Perlman v. General Elec., No. 22 CIV. 9823 (PAE), 2024 WL 664968  (S.D.N.Y. Feb. 16, 2024) (Judge Paul A. Engelmayer). Plaintiff Carol Perlman, a former employee of defendant GE, sued GE under New York state law and ERISA for wrongfully denying her claim for pension benefits and failing to produce documents regarding those benefits. The court granted GE’s first motion to dismiss and gave Perlman leave to amend. After she filed her amended complaint, GE moved to dismiss again. In this order the court granted GE’s motion and dismissed the case with prejudice. The court reiterated its ruling from the first motion that Perlman’s claim for benefits accrued in 2003-2004, when she was terminated by GE, and thus her suit was time-barred. Furthermore, Perlman’s amended allegations did not show that she was entitled to equitable tolling because GE did not make any misrepresentations to her about her benefits and her “inaction for well more than a decade is the antithesis of reasonable diligence.” As for Perlman’s statutory penalty claim, the court ruled that because Perlman did not personally request the documents (she alleged that a former colleague had done so), and because the documents at issue – her personnel file – were not covered by the statute, her claim lacked merit.


Ninth Circuit

Plan Adm’r of the Chevron Corp.
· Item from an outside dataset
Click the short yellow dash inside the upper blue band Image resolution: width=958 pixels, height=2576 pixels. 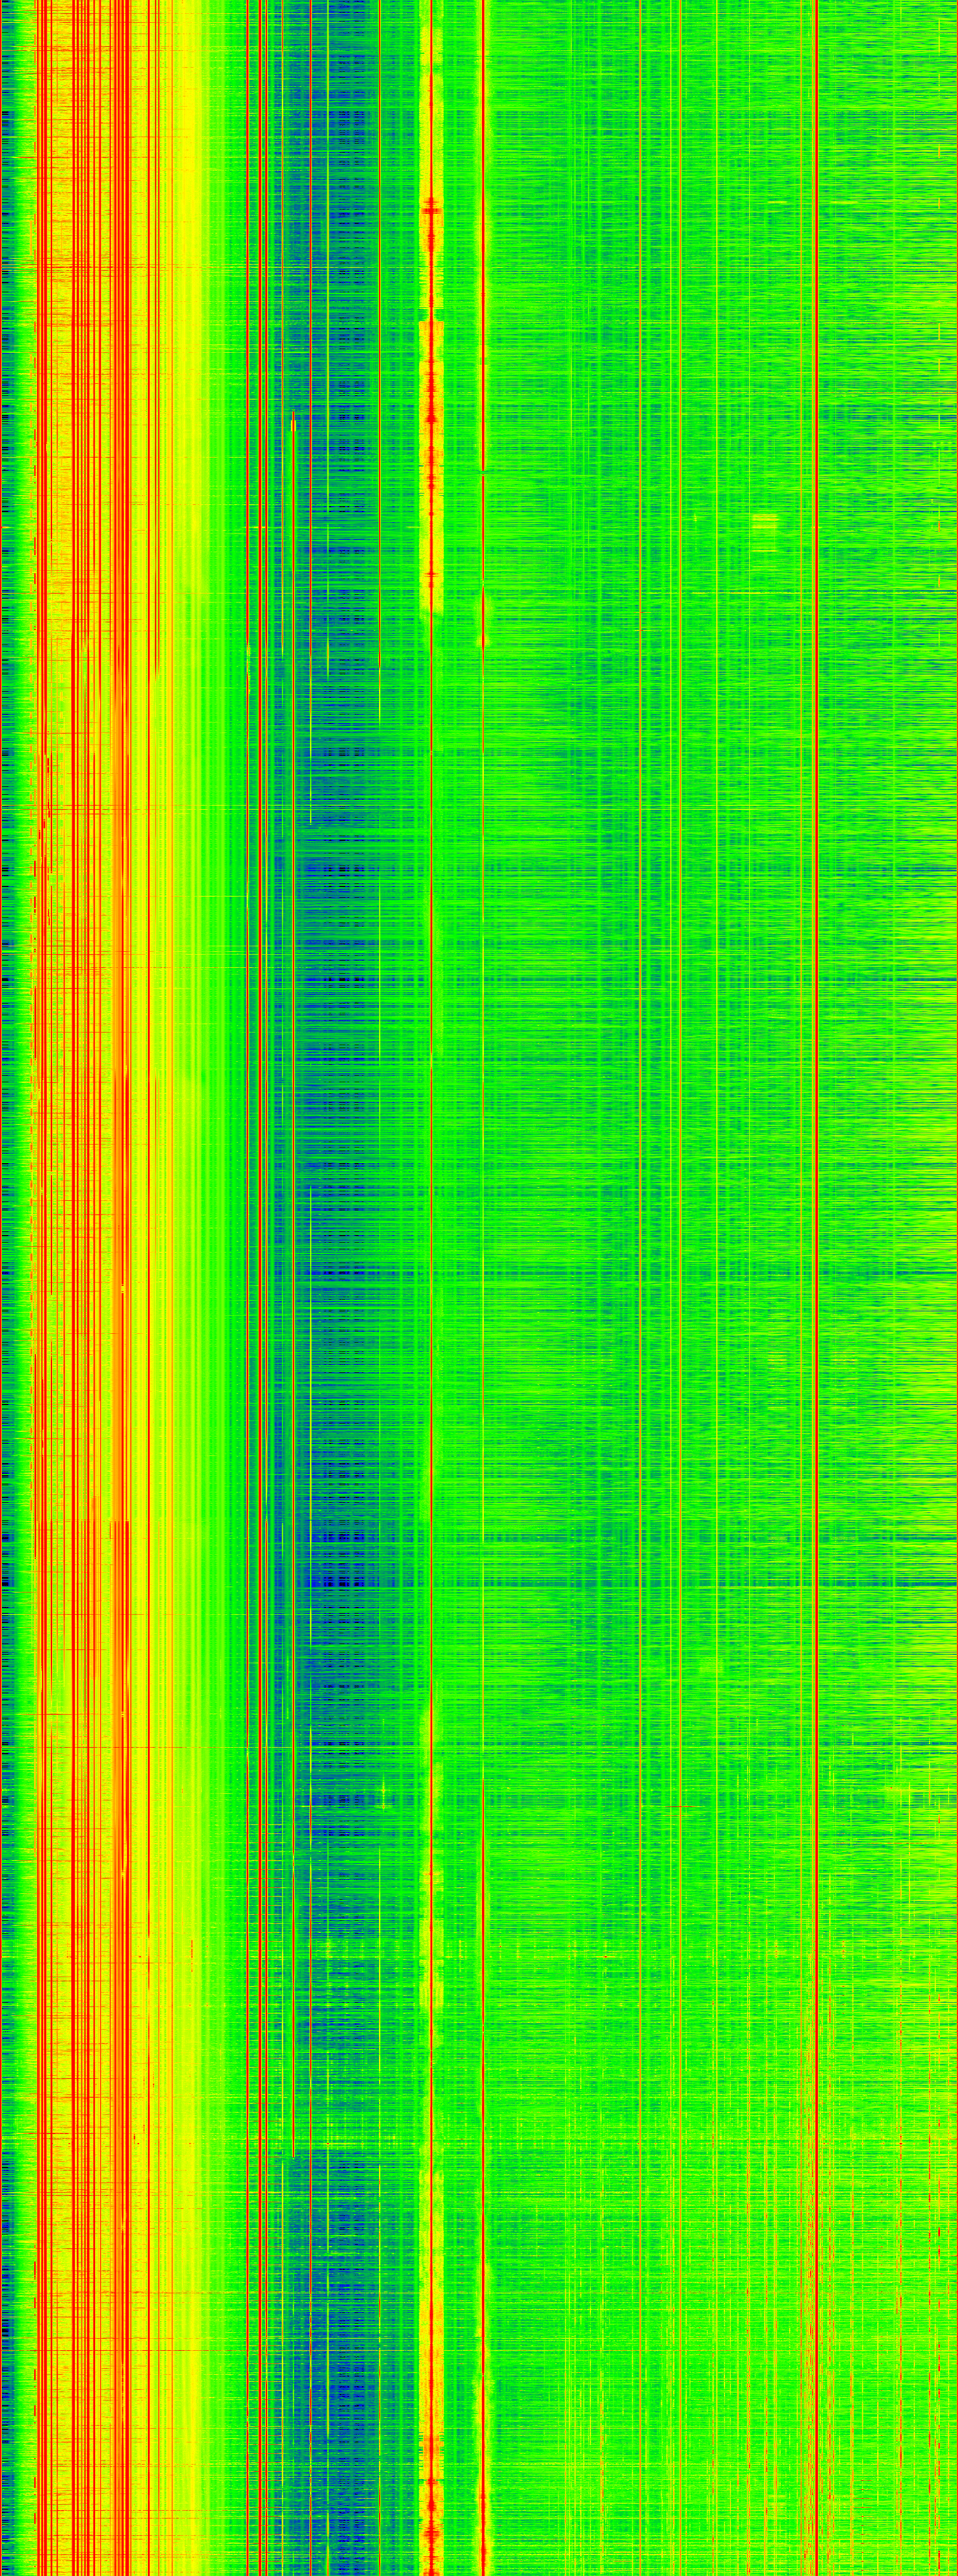point(294,424)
Ret. Restoration Plan v. Minvielle, No. 20-CV-07063-TSH, 2024 WL 536277 (N.D. Cal. Feb. 9, 2024) (Magistrate Judge Thomas S. Hixson). Chevron initiated this interpleader action in the Northern District of California in order to determine the proper beneficiary under two Chevron employee benefit plans for one of its deceased employees. On one side are Anne Minvielle, the decedent’s sister, and her husband, who live in Louisiana. On the other is Martin Byrnes, who lives in France and contends that he is the surviving spouse of the decedent. The Minvielles filed a motion to transfer venue to the Western District of Louisiana, which was opposed by Byrnes. In this order, the court discussed the various factors involved. It noted that “neither party has any affiliation with California,” which “slightly favors transfer.” The convenience of witnesses (“often the most important factor”), however, weighed against transfer because Byrnes had identified ten witnesses in California. Furthermore, Chevron is headquartered in California, and even though it had been dismissed, “it may still be required to produce documentary evidence and provide testimony.” As for ease of access to evidence, the court noted that “relevant evidence is likely found in at least this District, London, and Louisiana,” and thus, this factor was neutral. Finally, the court noted that Byrnes had filed another action pending before it regarding the Chevron plans, and that the litigation had been pending for some time because of a stay related to the probate case in Louisiana. As a result, the court was more familiar with, and better situated to handle, the case than a new judge in Louisiana. The court conceded that granting the Minvielles’ motion would be more convenient for them, but “the possible inconvenience the Minvielles may suffer by continuing to litigate this case in California is not sufficiently strong to overcome the interests of justice that weigh against transferring this case.”